Times when I (and maybe you too) should shut the fuck up: I have no business explaining to a person of color why “Black Lives Matter” should really be “All Lives Matter” or “Blue Lives Matter” or whatever. They have lived their entire life with experiences I haven’t and can’t experience myself. Their experiences were nothing like mine, in a culture and with a history that I do not and cannot share, because my culture and my history are nothing like theirs. I have no business explaining that this was just one bad cop, or that there were other circumstances, or whatever bullshit extenuation I can come up with to reduce my discomfort over the incontrovertible fact that people just like me have done, are doing, and will do horrible, cruel, unjust things to people just like them. Full stop. No excuses, no explanations. The evidence of it is everywhere. Everywhere, every day. You can only tell yourself “this incident is an anomaly” so many times before you have to sit with the discomfort that this incident is not at all an anomaly.

Angry Rod, the guy LBJ was talking about when he said, ““If you can convince the lowest white man he's better than the best colored man, he won't notice you're picking his pocket.
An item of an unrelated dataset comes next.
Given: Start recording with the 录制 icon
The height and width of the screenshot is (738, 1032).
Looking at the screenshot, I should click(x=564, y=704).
Hell, give him somebody to look down on, and he'll empty his pockets …

Angry Rod, the guy LBJ was talking about when he said, ““If you can convince the lowest white man he's better than the best colored man, he won't notice you're picking his pocket. Hell, give him somebody to look down on, and he'll empty his pockets for you.” And yes, LBJ’s record on race is also complicated.

The power in the United States is white power, and it has dropped its mask. It has stopped pretending to believe in high minded concepts like justice and equality. It is openly acting with brutality to people of color, women, and queer folk. Those with wealth and power have done, are doing, and will do everything they can to take wealth and power, keep wealth and power, and grow wealth and power. They are fucking poor people, openly. Wealth and power are white. Poverty is brown.
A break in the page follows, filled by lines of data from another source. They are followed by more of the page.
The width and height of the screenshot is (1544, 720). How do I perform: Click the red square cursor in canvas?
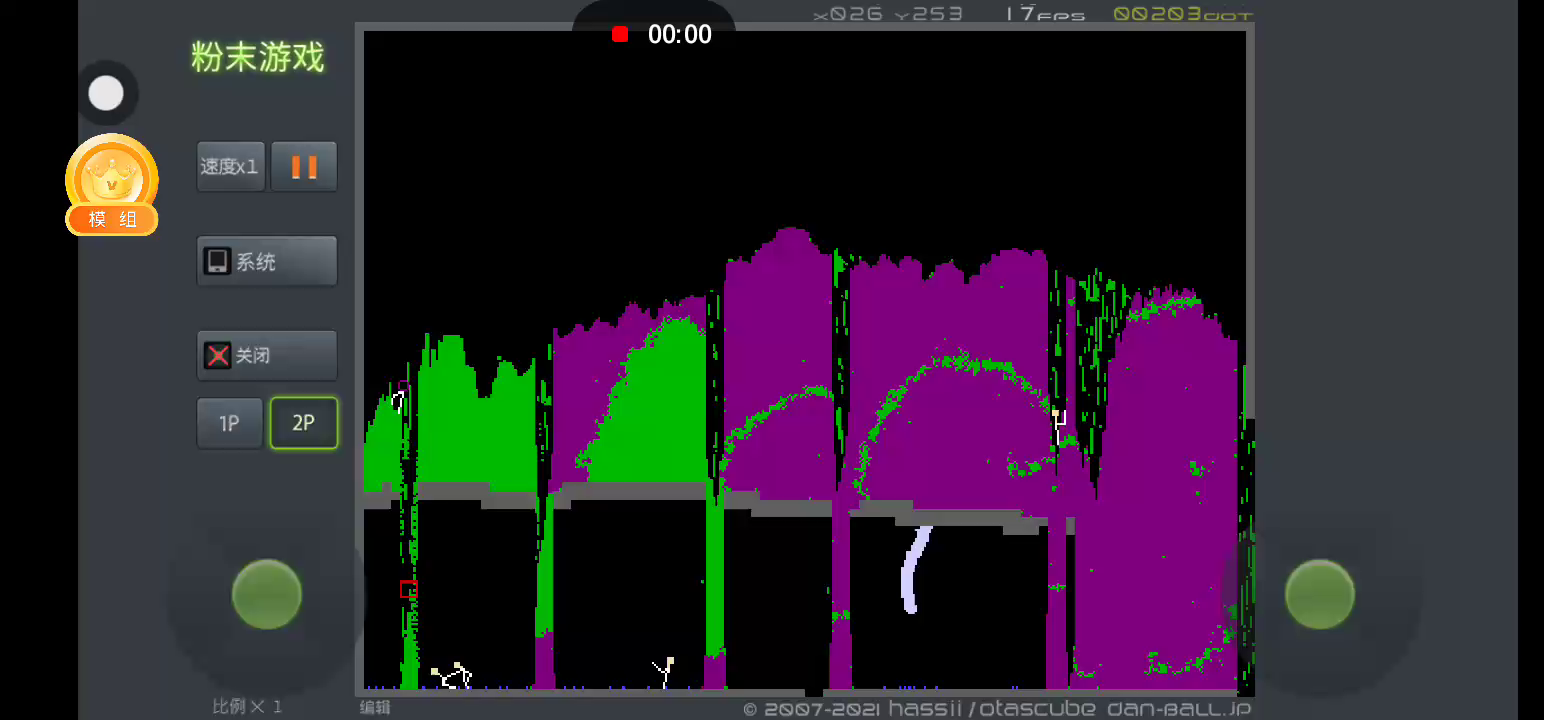408,589
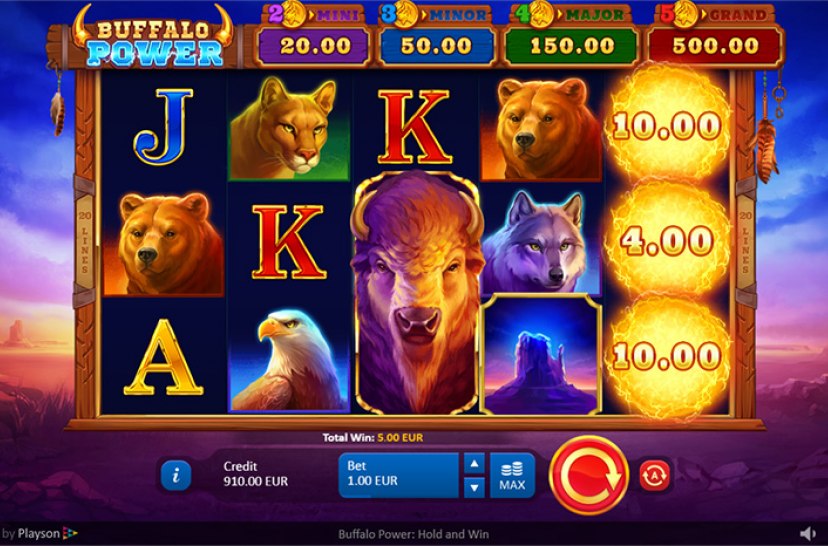The height and width of the screenshot is (546, 828).
Task: Click the cougar symbol
Action: (289, 128)
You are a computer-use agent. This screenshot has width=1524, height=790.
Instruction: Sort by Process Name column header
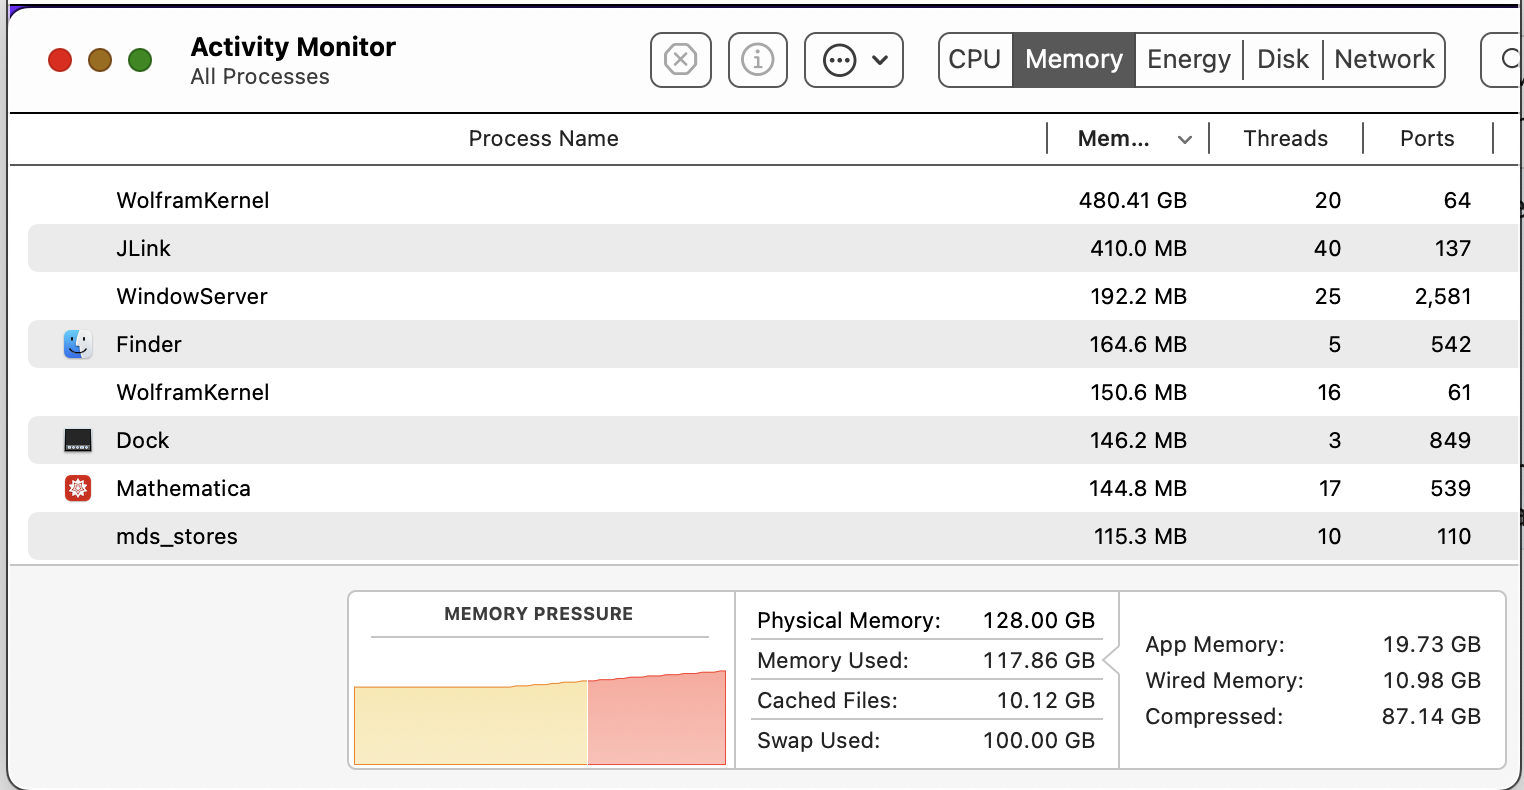coord(543,139)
Even writing this, I want very much to reiterate “they” are cruel. Not me. White power is “they” and “it,” not “we” and “I.” And I want to make sure you know that I live in a crappy, over-priced two-bedroom apartment. That I am not wealthy. That I am not powerful. That I am not hurting anybody. It’s a reflex. In saying that I sit with the discomfort, I’m still trying to ease that discomfort by saying it’s not really me. “I am not white power!” But I am.

I am all stocked up in privilege over here, so much that I couldn’t even begin to catalog it all. My family didn’t have to deal with racial profiling and redlining in housing, discriminatory lending, and the many other actual, systematic, long-term policies that prevent generational wealth building for people of color, such as the violent destruction and confiscation of black owned businesses and the murder of those who had the impudence to be aspirational. I’ve never had to deal with job discrimination because of a vaguely black or Muslim sounding name. If I get pulled over for speeding, it never occurs to me that there’s a real possibility that I could die. When my 12-year-old wants to shoot at the fence with his Airsoft gun from the balcony of our apartment, I don’t panic and tell him, “Fuck no! Are you trying to get shot?” And we can talk about mass incarceration if you want, too.
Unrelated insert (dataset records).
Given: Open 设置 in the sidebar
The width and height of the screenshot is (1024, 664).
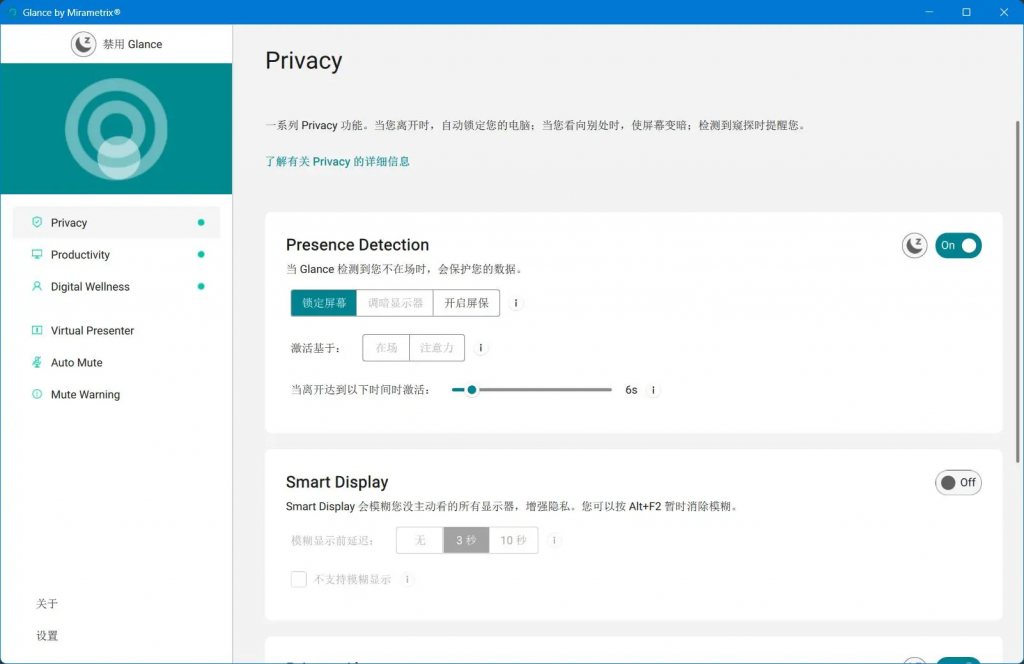Looking at the screenshot, I should click(x=47, y=636).
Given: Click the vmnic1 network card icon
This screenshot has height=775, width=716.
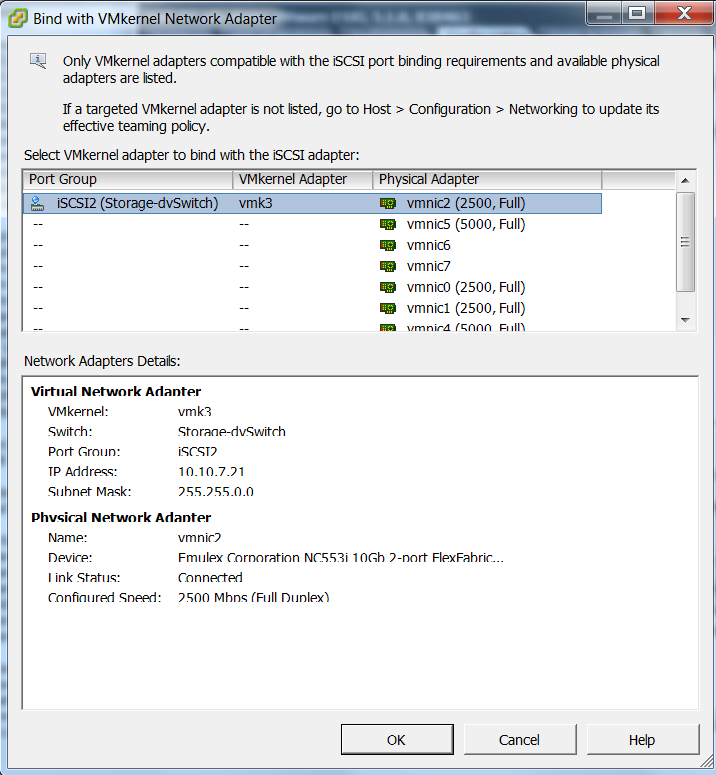Looking at the screenshot, I should [x=388, y=308].
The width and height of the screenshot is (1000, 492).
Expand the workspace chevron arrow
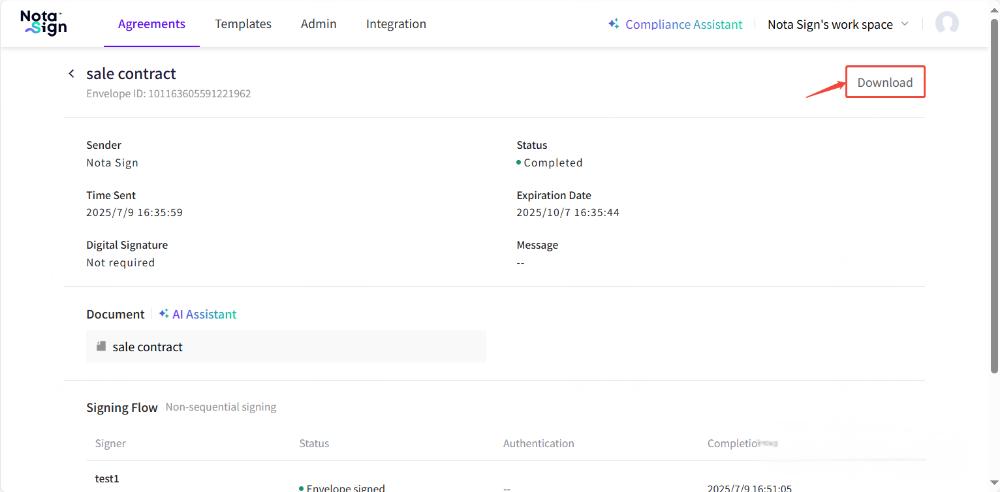tap(905, 24)
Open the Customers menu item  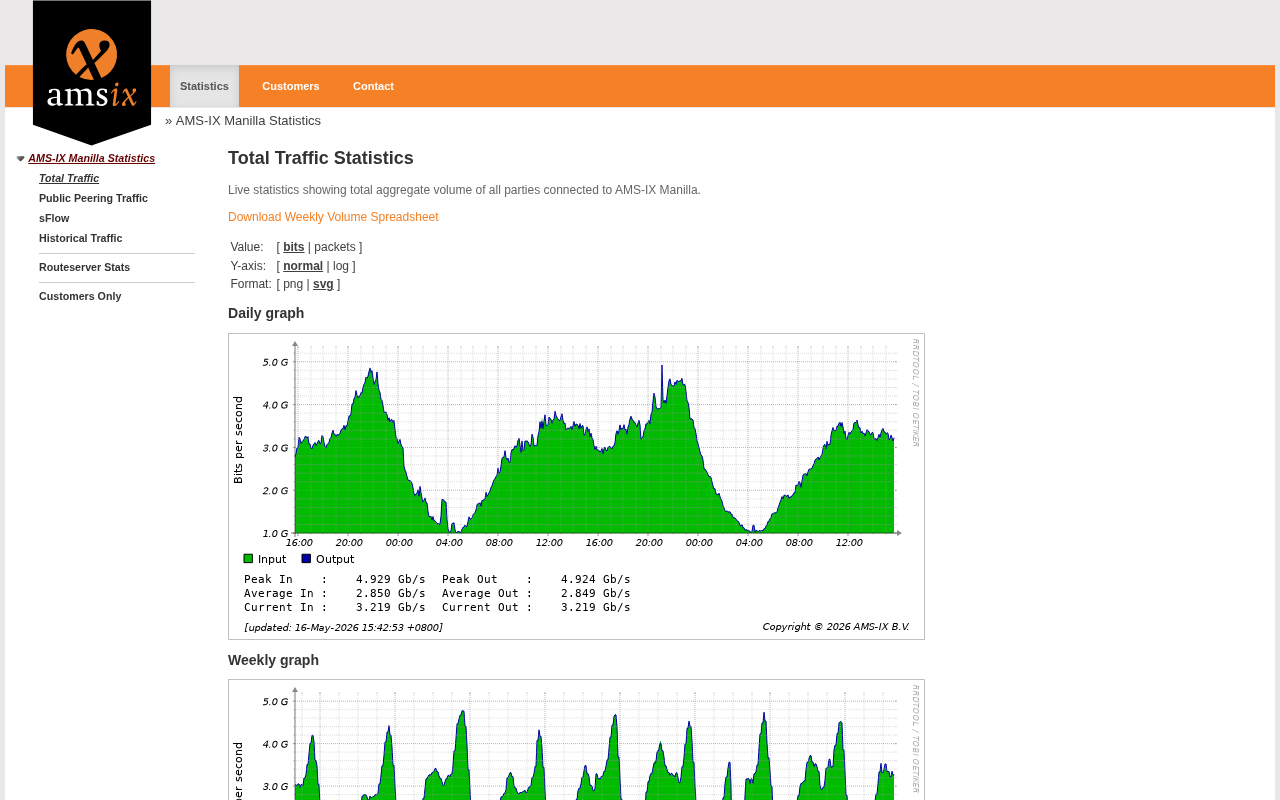point(291,86)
That’s uncomfortable. I have all the opportunities and privilege in the world, and I’m not a wealthy man. All of the failures and barriers to my success are my own. Very uncomfortable. I have the privilege of believing that anybody out there actually cares and wants to read or hear about what I’m doing or what it means to be me, what I love and what I’m afraid of and the ways in which I’m struggling to grow and change. I have the privilege of putting myself out there in a public way without fear of violence or other manifestations of white outrage at my gall.

And most importantly, I am not willing to give up what I have, nor am I willing to make anything more than a minimally inconvenient sacrifice, to make life, liberty, and the pursuit of happiness equally accessible to all people. And that is deeply uncomfortable. I’m good over here. I feel bad for you over there, but I’m good. I’m good. I’m just a little uncomfortable is all.